You're not very creative and who the fuck eats fried carrots?
Does it matter if anyone eats fried carrots or not? EDIT: Apparently, about 25% of the population of the planet eat fried carrots.
Frying a carrot does not magically turn it into a 747...or into a milk, or bread, or meat...it, in fact, stays a vegetable. A fried one, potentially no longer worthy of eating (not sure why frying does to the vitamins present in a carrot), but still a vegetable.
Didn't read thread so not sure why anyone would want to classify a fried vegetable as a pure vegetable.
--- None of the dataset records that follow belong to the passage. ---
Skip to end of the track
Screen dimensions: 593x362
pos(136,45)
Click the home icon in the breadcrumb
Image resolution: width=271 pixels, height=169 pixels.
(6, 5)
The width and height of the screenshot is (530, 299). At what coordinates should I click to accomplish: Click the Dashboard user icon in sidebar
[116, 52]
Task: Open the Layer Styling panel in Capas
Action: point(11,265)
No one would classify a cooked vegetable as a raw vegetable. The basic fact that you called it a fried VEGETALBE means you agree that frying it does not magically make it no longer a vegetable.
Potato chips FTW I guess.
Lets compare the potato to potato chips. Before we start, the only difference I know about without any research is the fat and salt content...we are going to slog through this together.
First, lets calculate how many potato chips you get from a potato, so we can discuss them evenly:
It requires five to six raw potatoes or 600g to make a 150g bag of chips
http://askville.amazon.com/chips-make-potato/AnswerViewer.do?requestId=13567752
Then we use the nutritional data from here:
http://nutritiondata.self.com/facts/vegetables-and-vegetable-products/2554/2 Potato
http://nutritiondata.self.com/facts/snacks/5627/2 Potato Chips
I used the amounts which very roughly correspond, being 100g of potato and 28g of potato chips. Comparing the two:
Potato - Chip
Fat: 0% - 16%
Cholest: 0% - 0%
Sodium: 0% - 6%
Fiber: 6% - 5%
A: 0% - 0%
C: 21% - 21%
Calcium: 1% - 1%
Iron: 2% - 2%
Looking over the charts, we see that the potato and the chip provide the same amounts of nutrients. Not surprising, sine the potato chip IS both a potato and vegetable (for purposes of nutritional info at least). The thing frying does is that it takes it from a barely nutritious vegetable into one that is harmful to you.
So can we all agree that frying a potato does not suddenly make it stop being a vegetable? Can we all agree that even potato chips have all the nutrition of a potato but with added fat and salt?
Can we finally put that idiocy to rest?